IBM, Pfizer Collaborate on Parkinson’s Disease IoT Research
Royyuro said IBM has taken a portion of a house on the IBM Research Yorktown Heights, NY, campus and has converted it into a living lab. And Pfizer is working on a lab that will mirror what IBM’s does.
IBM’s primary goal with the project is to build the technology in a manner that it would scale, he said.
“The intention is to deploy this in the field and actively monitor a large number of Parkinson’s subjects in a future clinical trial that Pfizer might run,” Royyuro said. “So this has to be field deployable and scalable. IBM’s effort is very focused on the technology and ease of scalability and deployment. Then, from the environment, we’re looking at how do we vary the flow of data from the sensor to some intermediate hub that does all the data cleansing and protects the patient’s privacy and does some rudimentary analysis and provides some analyzed data out into the cloud.”
That’s the infrastructure activity IBM is examining. The company also is looking at analytics to help give out the proper data, because individual sensors are very “chirpy” and may give off extraneous information, Royyuro said.
Meanwhile, Pfizer is looking to recruit subjects into trials. If IBM is successful with this technology, it will directly feed into Pfizer clinical trials that will test the technology and the readouts it generates in a clinical setting. In essence, Pfizer’s efforts complement what IBM does on the technology side, Royyuro said.
“It’s IBM’s vision that as we finalize the system, it naturally feeds into the solution portfolio that we have in IBM in the Watson Health business unit,” he said. “It’s not a business today. But if you look at what the outcome that the research can be it is really a solution that provides this kind of clinical monitoring and enables this practice in clinical trials in the future. And the business part of IBM that can serve it to companies like Pfizer and others is our Watson Health business unit. So we are creating some research and prototype technology that if we were to develop and test and validate, it becomes something that our Watson Health business unit can take advantage of and create business out of.”
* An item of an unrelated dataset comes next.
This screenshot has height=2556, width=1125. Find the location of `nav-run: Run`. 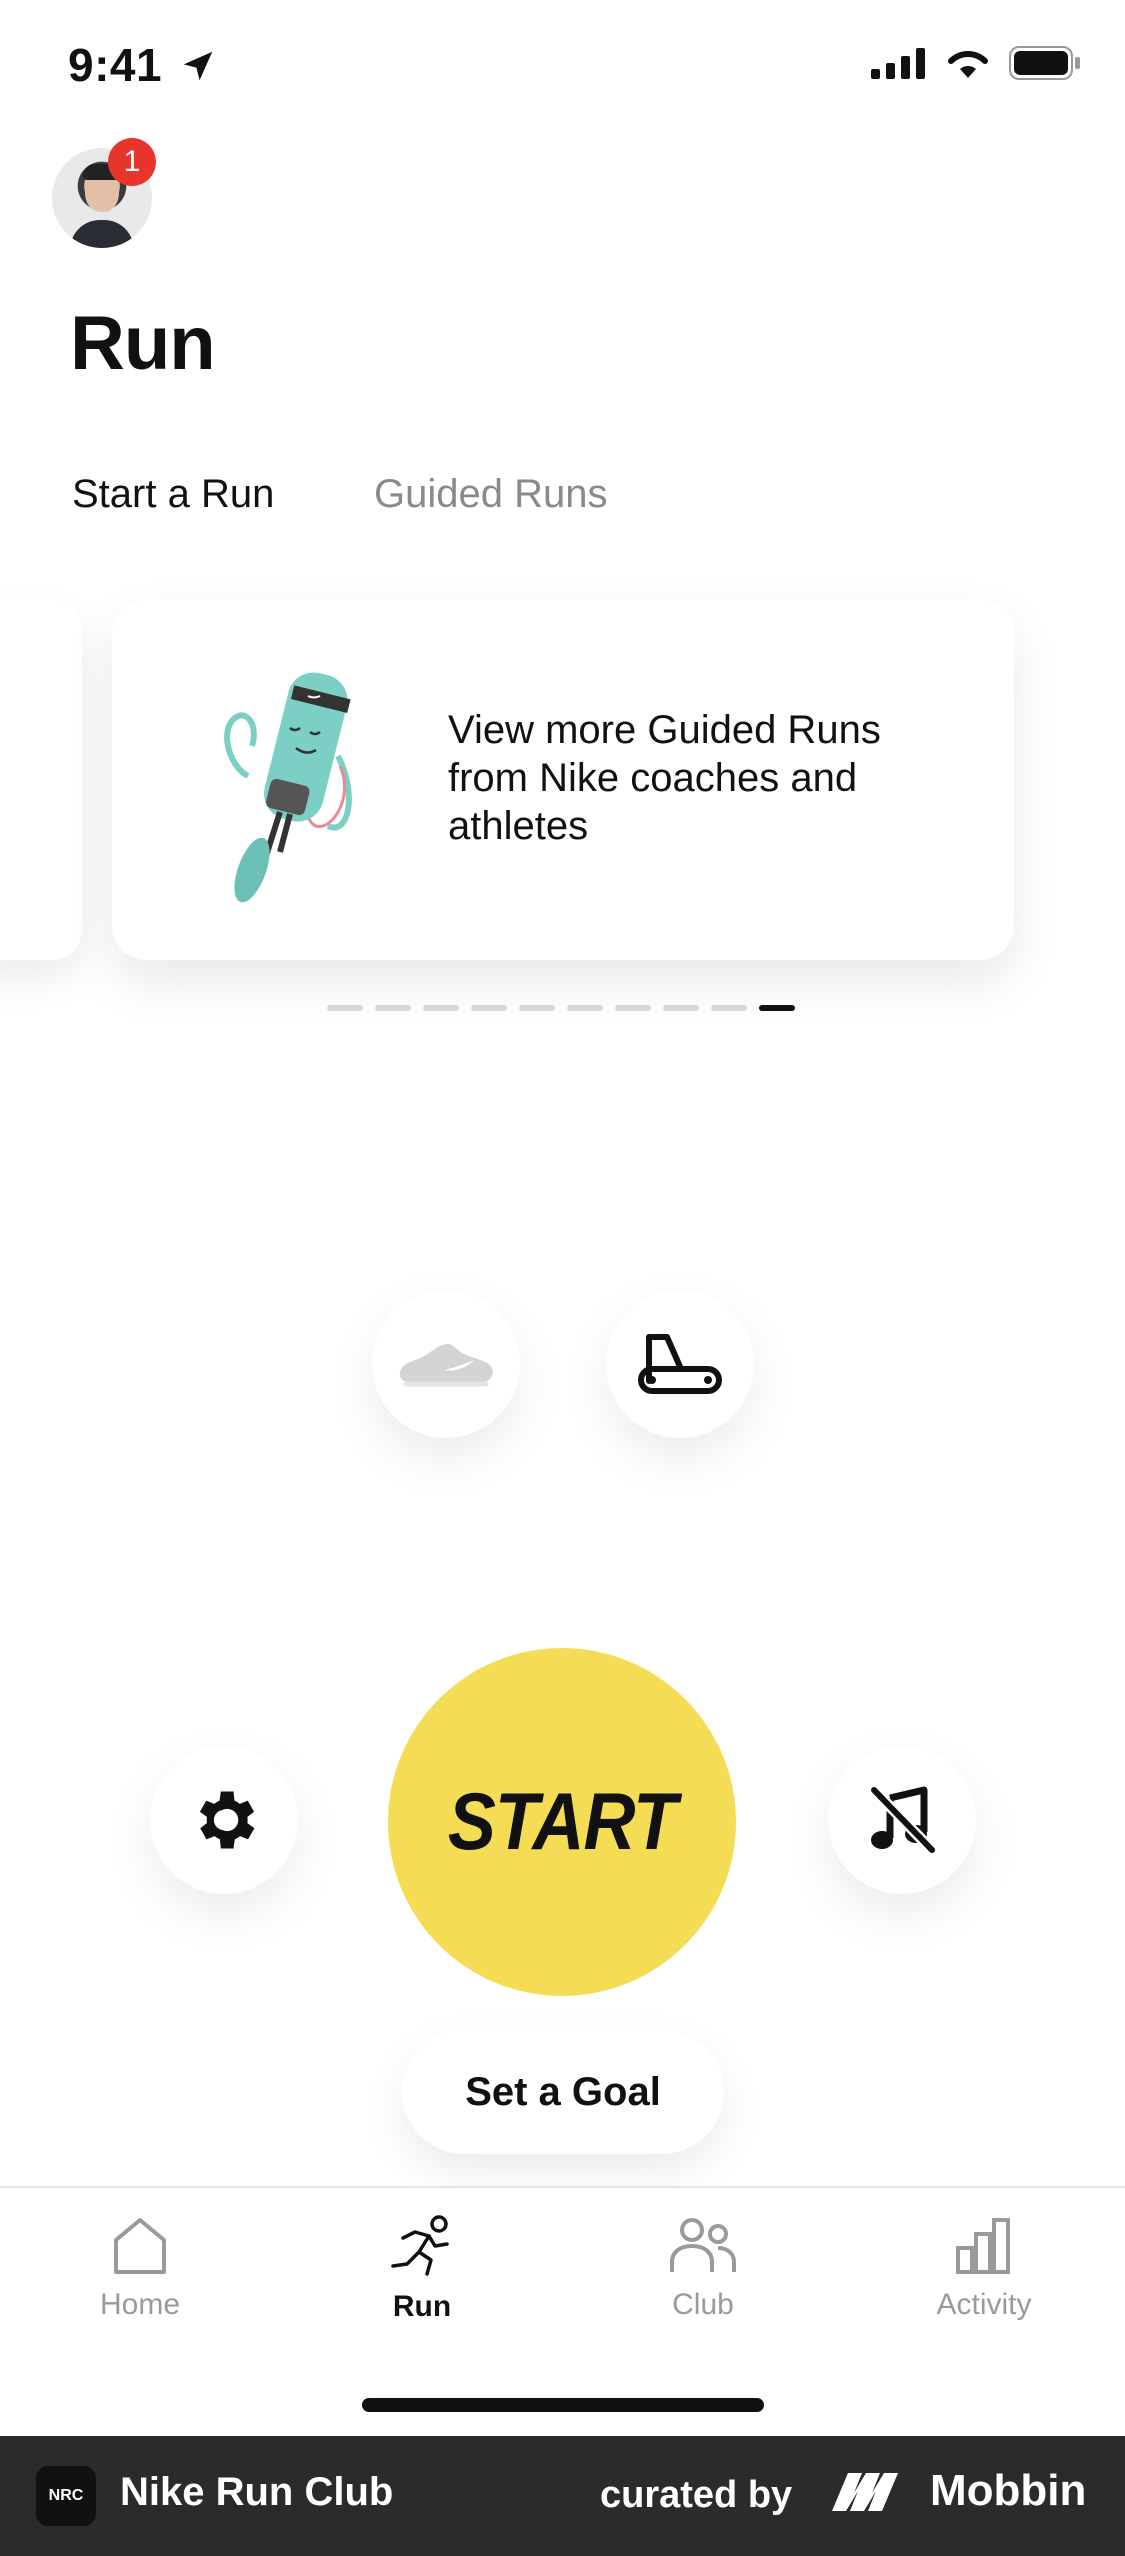

nav-run: Run is located at coordinates (422, 2269).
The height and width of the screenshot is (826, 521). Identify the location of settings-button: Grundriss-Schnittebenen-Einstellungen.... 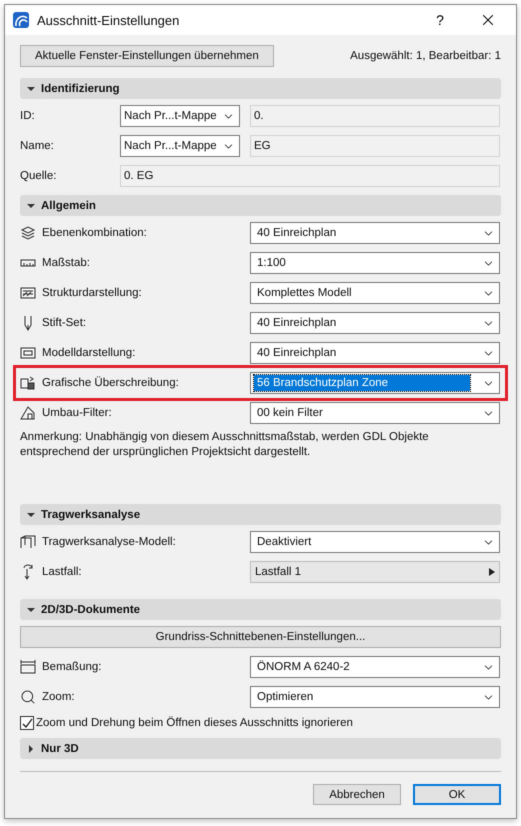
(260, 637).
Moreover, this could also in the future lead to more cognitive assistance, where Parkinson’s patients could get information about the condition of their symptoms and get guidance on options to consider to alleviate symptoms or avoid activities such as driving, Royyuro said.
“The research effort between IBM and Pfizer aims to fundamentally change the way that healthcare professionals care for patients with Parkinson’s disease by providing real-time, around-the-clock disease and symptom information from specific patients to clinicians and researchers,” said Charles King, principal analyst at Pund-IT. “In turn, they can make necessary adjustments in medication and treatment to ensure that patients receive optimal care. The companies will explore approaches that leverage integrated IBM wireless technologies, mobile sensors and machine learning, resulting in what are essentially highly personalized IoT solutions. If the project is successful it will likely have applications in treating other neurological disorders, including Alzheimer’s disease, stroke, multiple sclerosis and epilepsy which the World Health Organization estimates accounts for or contributes to about 12 percent of all deaths. No research project can offer guaranteed results but if IBM and Pfizer succeed they will have the potential to improve the lives of millions of individuals and families.”